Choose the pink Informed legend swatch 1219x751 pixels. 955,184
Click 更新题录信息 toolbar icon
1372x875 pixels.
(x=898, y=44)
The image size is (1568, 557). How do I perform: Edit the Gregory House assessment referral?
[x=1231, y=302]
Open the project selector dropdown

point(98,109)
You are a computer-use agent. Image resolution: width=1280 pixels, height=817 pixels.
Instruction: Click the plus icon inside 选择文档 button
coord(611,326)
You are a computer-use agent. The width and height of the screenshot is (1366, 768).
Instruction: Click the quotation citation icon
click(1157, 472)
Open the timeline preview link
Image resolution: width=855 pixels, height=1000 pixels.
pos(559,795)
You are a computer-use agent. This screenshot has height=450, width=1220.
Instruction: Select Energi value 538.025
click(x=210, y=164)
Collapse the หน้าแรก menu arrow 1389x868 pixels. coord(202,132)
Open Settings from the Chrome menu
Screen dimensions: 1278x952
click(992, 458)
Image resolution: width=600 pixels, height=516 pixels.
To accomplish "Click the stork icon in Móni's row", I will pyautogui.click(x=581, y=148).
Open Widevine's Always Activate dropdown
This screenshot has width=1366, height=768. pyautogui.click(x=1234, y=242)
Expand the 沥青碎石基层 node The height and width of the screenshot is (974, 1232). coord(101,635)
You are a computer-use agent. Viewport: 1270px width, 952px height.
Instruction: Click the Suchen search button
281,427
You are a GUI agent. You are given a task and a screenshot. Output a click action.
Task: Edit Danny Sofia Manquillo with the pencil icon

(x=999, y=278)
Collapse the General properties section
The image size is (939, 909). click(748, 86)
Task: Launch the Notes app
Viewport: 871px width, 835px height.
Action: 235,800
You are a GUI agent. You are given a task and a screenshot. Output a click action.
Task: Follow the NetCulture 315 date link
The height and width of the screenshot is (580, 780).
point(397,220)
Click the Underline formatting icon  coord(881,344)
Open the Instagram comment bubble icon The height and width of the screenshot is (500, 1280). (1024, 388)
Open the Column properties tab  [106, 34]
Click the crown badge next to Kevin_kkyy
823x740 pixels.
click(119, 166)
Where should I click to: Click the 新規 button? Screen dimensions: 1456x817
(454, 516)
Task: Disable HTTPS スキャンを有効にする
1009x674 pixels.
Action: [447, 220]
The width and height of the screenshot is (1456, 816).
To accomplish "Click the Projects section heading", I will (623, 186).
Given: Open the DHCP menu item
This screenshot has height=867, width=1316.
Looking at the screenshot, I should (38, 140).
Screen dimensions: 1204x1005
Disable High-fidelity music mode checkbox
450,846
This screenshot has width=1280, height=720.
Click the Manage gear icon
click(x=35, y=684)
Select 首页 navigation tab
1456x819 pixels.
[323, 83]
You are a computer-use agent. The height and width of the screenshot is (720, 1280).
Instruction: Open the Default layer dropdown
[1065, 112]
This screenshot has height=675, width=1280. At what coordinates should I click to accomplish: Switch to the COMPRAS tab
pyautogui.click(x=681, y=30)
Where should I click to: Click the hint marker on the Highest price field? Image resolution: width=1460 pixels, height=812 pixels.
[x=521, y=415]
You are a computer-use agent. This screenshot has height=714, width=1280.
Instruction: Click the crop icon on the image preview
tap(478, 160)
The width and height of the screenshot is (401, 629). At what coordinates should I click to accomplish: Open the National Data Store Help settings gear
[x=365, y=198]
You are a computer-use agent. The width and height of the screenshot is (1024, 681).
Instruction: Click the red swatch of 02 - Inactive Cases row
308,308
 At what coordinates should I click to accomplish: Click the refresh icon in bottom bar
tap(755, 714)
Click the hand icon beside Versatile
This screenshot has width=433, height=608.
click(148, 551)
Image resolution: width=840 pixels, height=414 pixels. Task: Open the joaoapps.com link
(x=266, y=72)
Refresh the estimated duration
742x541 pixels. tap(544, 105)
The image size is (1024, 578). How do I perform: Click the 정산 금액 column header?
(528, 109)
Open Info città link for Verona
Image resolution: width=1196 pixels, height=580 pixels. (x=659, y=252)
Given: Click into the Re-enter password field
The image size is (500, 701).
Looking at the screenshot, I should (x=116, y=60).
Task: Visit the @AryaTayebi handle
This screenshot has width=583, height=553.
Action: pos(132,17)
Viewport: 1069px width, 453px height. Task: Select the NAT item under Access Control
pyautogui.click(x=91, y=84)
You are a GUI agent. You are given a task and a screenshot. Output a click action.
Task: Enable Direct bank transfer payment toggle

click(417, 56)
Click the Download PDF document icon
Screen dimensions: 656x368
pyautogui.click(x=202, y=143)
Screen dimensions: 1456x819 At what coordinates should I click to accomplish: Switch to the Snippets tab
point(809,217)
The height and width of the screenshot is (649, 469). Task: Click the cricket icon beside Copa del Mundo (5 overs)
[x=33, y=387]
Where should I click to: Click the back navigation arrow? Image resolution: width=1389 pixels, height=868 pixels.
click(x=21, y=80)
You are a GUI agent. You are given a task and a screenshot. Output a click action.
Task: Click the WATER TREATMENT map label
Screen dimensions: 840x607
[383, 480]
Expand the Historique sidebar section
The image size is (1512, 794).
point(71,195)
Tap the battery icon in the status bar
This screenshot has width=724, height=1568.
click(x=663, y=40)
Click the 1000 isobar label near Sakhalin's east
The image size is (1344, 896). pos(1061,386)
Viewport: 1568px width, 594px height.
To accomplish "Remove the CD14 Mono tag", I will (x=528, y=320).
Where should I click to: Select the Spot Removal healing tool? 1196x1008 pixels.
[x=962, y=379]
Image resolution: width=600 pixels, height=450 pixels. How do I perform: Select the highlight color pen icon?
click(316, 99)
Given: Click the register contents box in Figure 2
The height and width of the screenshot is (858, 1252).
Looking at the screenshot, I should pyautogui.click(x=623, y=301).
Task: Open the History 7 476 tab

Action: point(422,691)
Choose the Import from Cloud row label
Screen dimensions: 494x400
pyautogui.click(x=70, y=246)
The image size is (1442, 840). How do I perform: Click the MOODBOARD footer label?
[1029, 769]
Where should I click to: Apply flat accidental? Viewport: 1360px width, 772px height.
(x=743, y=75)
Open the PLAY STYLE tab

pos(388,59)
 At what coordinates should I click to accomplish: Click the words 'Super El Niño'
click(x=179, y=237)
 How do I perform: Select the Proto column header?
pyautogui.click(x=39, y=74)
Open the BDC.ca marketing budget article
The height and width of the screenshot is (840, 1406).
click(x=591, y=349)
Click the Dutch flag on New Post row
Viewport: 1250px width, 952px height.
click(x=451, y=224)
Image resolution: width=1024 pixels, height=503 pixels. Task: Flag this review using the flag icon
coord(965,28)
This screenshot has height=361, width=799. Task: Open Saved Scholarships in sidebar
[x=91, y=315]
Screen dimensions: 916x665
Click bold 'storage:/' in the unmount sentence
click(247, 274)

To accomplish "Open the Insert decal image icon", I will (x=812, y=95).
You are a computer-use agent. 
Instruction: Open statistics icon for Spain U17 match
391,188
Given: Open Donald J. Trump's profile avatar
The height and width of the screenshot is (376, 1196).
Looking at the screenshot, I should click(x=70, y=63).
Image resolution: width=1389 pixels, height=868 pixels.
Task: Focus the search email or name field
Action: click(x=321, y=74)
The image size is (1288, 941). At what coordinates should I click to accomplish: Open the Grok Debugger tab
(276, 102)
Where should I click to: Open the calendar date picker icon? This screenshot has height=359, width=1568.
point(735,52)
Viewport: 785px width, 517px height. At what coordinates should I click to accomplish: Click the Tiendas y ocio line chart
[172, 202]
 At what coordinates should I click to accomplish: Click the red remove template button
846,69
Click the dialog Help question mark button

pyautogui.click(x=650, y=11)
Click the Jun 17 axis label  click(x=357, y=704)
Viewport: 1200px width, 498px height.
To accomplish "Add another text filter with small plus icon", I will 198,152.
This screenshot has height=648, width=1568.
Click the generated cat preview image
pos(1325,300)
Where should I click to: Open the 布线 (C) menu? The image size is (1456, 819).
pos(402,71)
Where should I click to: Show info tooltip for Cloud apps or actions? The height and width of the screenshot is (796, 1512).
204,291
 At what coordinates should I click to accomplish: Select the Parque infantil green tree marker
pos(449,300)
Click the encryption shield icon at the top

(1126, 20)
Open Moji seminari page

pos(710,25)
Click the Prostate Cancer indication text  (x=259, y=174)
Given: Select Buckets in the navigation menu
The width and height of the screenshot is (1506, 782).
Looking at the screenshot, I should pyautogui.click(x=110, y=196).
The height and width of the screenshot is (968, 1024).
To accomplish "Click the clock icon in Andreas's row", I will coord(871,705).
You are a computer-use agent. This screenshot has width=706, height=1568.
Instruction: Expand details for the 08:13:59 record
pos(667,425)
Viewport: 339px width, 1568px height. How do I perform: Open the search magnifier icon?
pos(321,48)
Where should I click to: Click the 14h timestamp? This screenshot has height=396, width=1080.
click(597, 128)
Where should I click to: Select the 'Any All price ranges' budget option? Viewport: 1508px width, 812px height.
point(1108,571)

- - -

How many lines in the records above contain the string "marker"? Match case exactly and reply with the number alone.

Correct response:
2